== Texte extrait ==
Au-delà de ces aspects personnels, ce qui a été important pour moi c’est la conjonction entre la découverte de l’œuvre de Gorz et l’émergence de ce mouvement encore extrêmement fragile qu’était le mouvement vert, et puis la conviction qu’il y avait dans ses analyses quelque chose qui pouvait donner une substance solide à ce mouvement.

À ce sujet, vous écriviez dans un texte publié en 2009, dans le recueil André Gorz, un penseur pour le XXIe siècle, que « l’une des raisons de [votre] intérêt pour l’œuvre d’André Gorz dérive du rôle clef qu’il attribue à la notion d’activité autonome ». C’est donc autour de cette thématique de l’autonomie et de sa centralité dans le projet politique écologiste qui s’articulait alors, dans les années 1980, que votre inspiration gorzienne s’est d’abord manifestée. Comment Gorz envisageait-il selon vous cette question de la sphère autonome ? Et quel regard portez-vous aujourd’hui sur ce lien entre écologie et autonomie ?
===
== Extrait de données ==
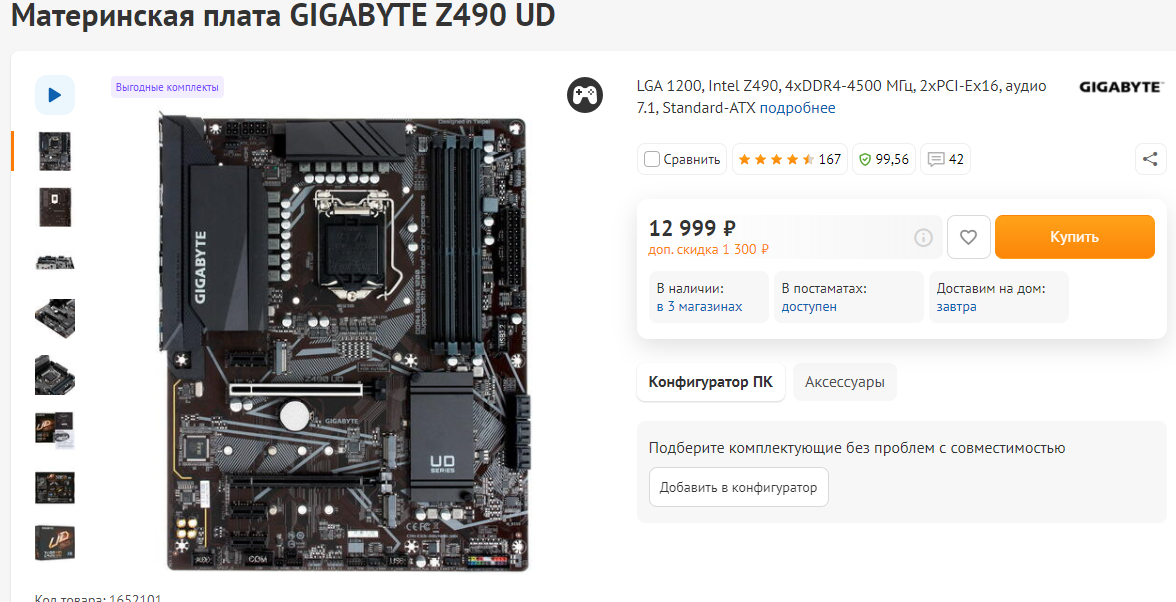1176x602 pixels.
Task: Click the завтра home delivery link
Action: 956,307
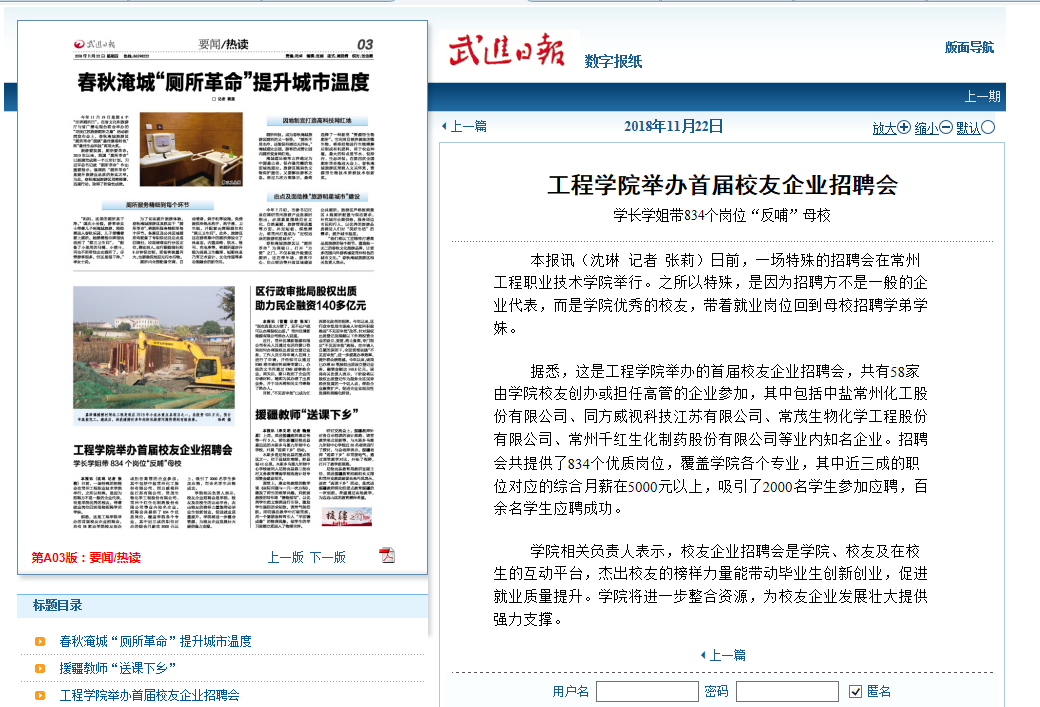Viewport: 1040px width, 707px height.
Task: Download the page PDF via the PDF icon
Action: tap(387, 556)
===
Énoncé: Pouvez-vous recopier à l'identique le passage de l'extrait sur André Gorz qui va de « Au-delà de ces » à « à ce mouvement. » ?

Solution ci-dessous:
Au-delà de ces aspects personnels, ce qui a été important pour moi c’est la conjonction entre la découverte de l’œuvre de Gorz et l’émergence de ce mouvement encore extrêmement fragile qu’était le mouvement vert, et puis la conviction qu’il y avait dans ses analyses quelque chose qui pouvait donner une substance solide à ce mouvement.